Striking the right balance
Ding is researching how far data processing can be brought back into the device itself. A chip or hard drive has significantly less storage and processing capacity than the cloud, which means making compromises, Ding notes. “On the one hand, Edge AI can lead to energy savings and reduced risks in terms of safety and privacy. However, it also requires sacrificing quality and performance. Thus, it’s a matter of research in finding the right balance.”
One of the risks that arises when “compressing” AI models onto a chip, for example, is the presence of biases in data processing. Ding explains, “AI developers often assume a middle-aged, Western, white man as the user, as research shows. This can result in biases in ‘compressed’ models/algorithms. For example, a self-driving car using such algorithms might not recognize individuals as objects under certain conditions, such as when it’s the dark, which is highly dangerous. It’s essential to ensure greater inclusivity in Edge AI.”
Design guidelines for Edge AI
Ding incorporates improvements for Edge AI, such as inclusivity, into a series of guidelines he calls “design patterns for Edge AI.” The goal is to make companies and developers more aware of biases, fairness, and privacy issues and how to handle them carefully. He collaborates with the German institute Fraunhofer FOKUS, one of the leading players in Europe for guidelines on open communication systems and artificial intelligence.

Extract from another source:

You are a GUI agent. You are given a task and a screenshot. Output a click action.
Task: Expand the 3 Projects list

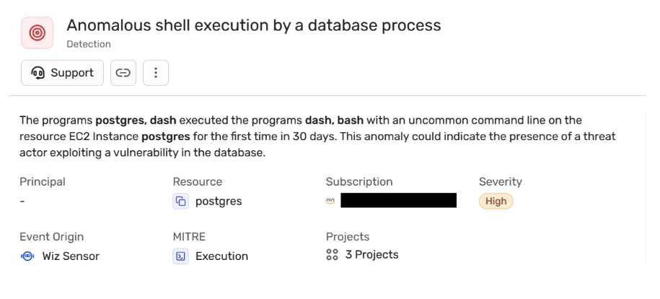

Bridging the gap between the cloud and IoT
Despite the functionality Edge AI can take over from the cloud, Ding believes it’s a misconception to think it will ultimately render the cloud obsolete. “Edge AI should be seen as a way to seamlessly connect the cloud and the smart devices and systems we use in our daily lives, often referred to as the Internet of Things (IoT). It acts as a bridge. Edge AI can provide solutions to problems we encounter with the cloud and that current IoT devices cannot fully address.”